As soon as I saw a guy climbing onto the platform next to us with a sitar (he had a partner who played the tabla), I was giddy. I immediately asked him if he knew the Beatles. He said yes, and I requested “Within You Without You”. He said he didn’t know that one. I asked if he knew “Norwegian Wood” (the Beatles’ first sitar song), and he said he could play that one. Well, he could sort of play that one. All he did was play the first line over and over, with his own stylistic interludes to transition in between. I would have liked to have heard the whole thing, but what he played was really great.
After getting one request played, I started getting a little bolder. I requested “Boris the Spider,” which elicited a confused look, not only from the sitar player but from the people at my table, and later on I requested “Moon River” and “Mack the Knife”. He didn’t come close to knowing any of those. Justin requested John Denver and “Purple Rain,” and not only did he get shot down by the sitar man, but he also got his requesting privileges revoked by the rest of the table.
What the guy was able to play was half disappointing and half enjoyable. Sick of trying to guess what he could play, I asked him what he knew besides the Beatles, and he said he liked the Eagles. So he played “Hotel California,” which was again mega-truncated. He made what I think was an attempt at playing the Spanish guitar intro and then went right into the chorus, which he played over and over. The only other Western standard was Celine Dion’s “My Heart Will Go On,” which I’m sorry to say he say he knew all the way through. So apparently there’s an inverse relationship between how good a song is and how much he knows of it. Except for songs that are actually from India. The indigenous songs he played were fantastic, I thought. He was able to play them with a greater richness than the Western songs (which makes sense—they were probably written for the sitar) and the songs themselves were very good. I don’t know that Indian music qualifies as “catchy,” but these songs definitely had pleasing melodies and were great just to be exposed to.

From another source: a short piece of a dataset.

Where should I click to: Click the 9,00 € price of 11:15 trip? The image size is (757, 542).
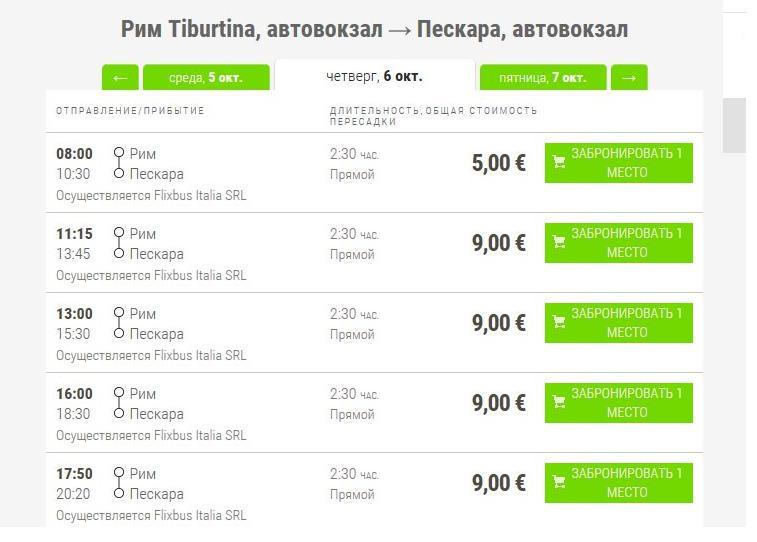point(498,243)
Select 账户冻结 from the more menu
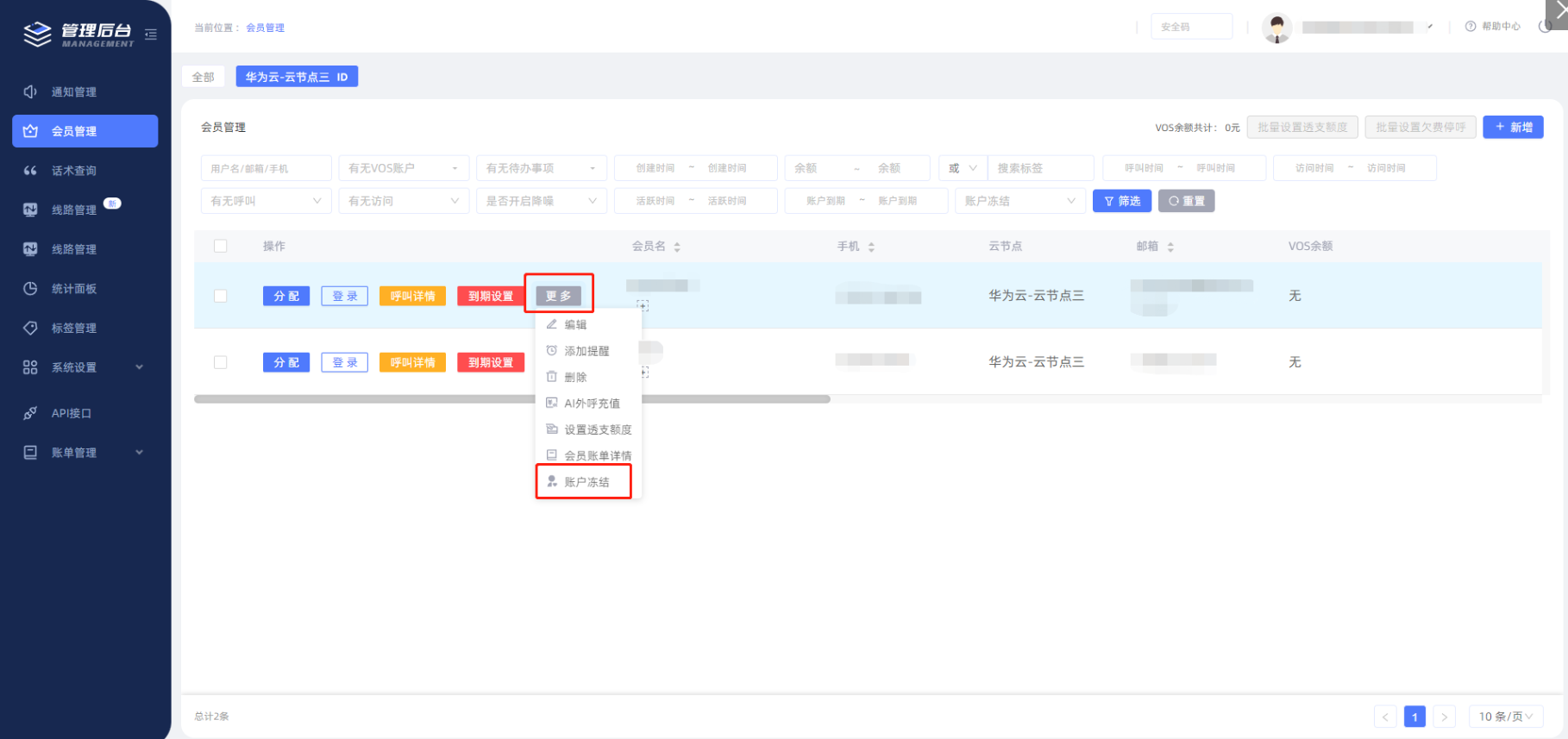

Professor Konana said that it would be easy getting around India because the people here speak English. Yeah, they speak English (most of the ones we interact with, anyway), but they don’t know English. I had the following conversation with a waiter recently:
“Do you have Fanta?”
“Yes.”
“Okay, I’ll have a Fanta...”
“We don’t have Fanta.”
Several people have had similar experiences. I’m not sure “yes” means what they think it does. They will often say things to acknowledge that they’re listening to you, and these things aren’t intended to be an answer to your question.
The food of the day was my main course at the Taj Hotel. After a disappointing French onion soup, they brought me something that might as well have been served for breakfast at Pete’s Place in Fayetteville, Arkansas. I forget what Indian description they gave it, but it was essentially hash browns (real hash browns) covered in cream gravy, mushrooms, and carrot slivers.